To keep a short execution time, the number of decision trees was set to 20 (n_estimators = 20. Default: 100). Continuing with the idea of reducing training time, the rest of the hyperparameters were set to these values:

max_features = 10 (number of features each tree can consider at a split. Default: #of features)

max_samples = 0.8 or 80% ( number of samples to draw for each tree. Default: entire dataset)

max_depth = 25 (maximum depth of each tree. Default: the tree grows until termination requirements are satisfied)

The study compares the performance of the method to two other algorithms, AdaBoost and CatBoost. It was found that ERF outperformed the two algorithms with an accuracy rate of 99.053%. The accuracy rates of AdaBoost and CatBoost were slightly lower, at 92.654% and 98.855%. The execution time of RF was 0.679 s, while AdaBoost and CatBoost were at 1.533 and 0.851 s, respectively.

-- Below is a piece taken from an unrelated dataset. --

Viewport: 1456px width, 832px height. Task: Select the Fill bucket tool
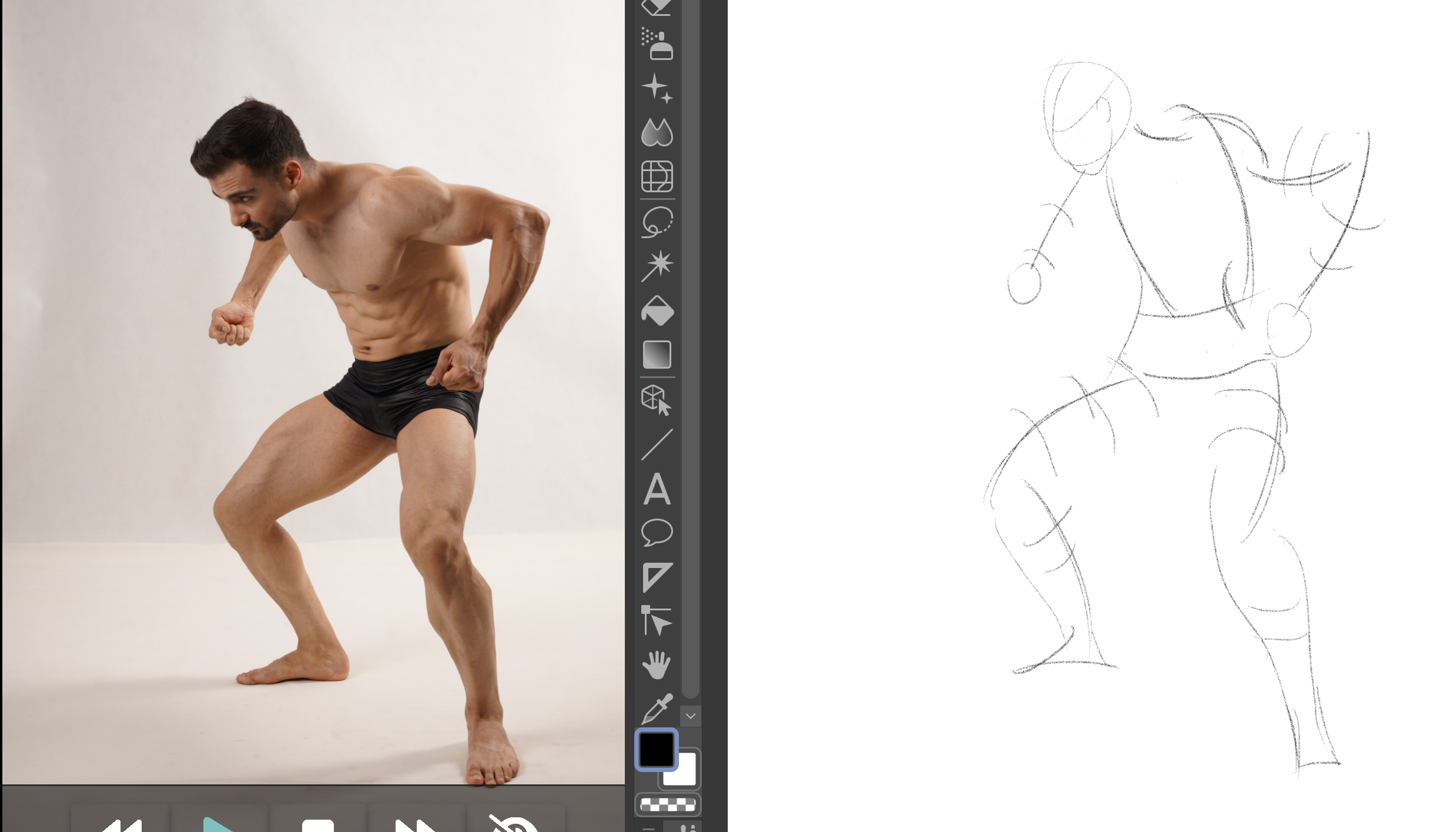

To further evaluate the methodology, the algorithm was trained on another dataset, the BoTNeTIoT-L01, which contains data from IoT devices involved in the detection of DDoS (Distributed Denial of Service). The objective was to classify rows as DDoS or not, while comparing the methodology to several other algorithms. The results are shown in the following table:

The study also mentions k-means as an intended section of the detection and prevention system. The authors aim to use k-means to classify intrusions, once they have been detected by the ERF, into DDoS attacks or MITM (man in the middle). The use of k-means in this manner is not illustrated in the text. The intention itself is questionable, since k-means is a clustering algorithm, not being suitable for classification based on labeled data.

Conclusions

In spite of the unclear mention of the k-means clustering algorithm, the study illustrates the application of a successful methodology based on random forest, in response to the security challenges in IoMT networks. The model is able to detect and identify unauthorized access with increased efficiency, relying on the use of PCA as a previous step in the methodology. Moreover, the approach demonstrates potential for handling a wide range of network attacks, ensuring accurate and timely transmission of medical data while safeguarding patient privacy. The results suggest that combining clustering techniques with ensemble detection models can substantially improve the robustness of IoMT security systems, paving the way for more resilient and precise healthcare monitoring solutions.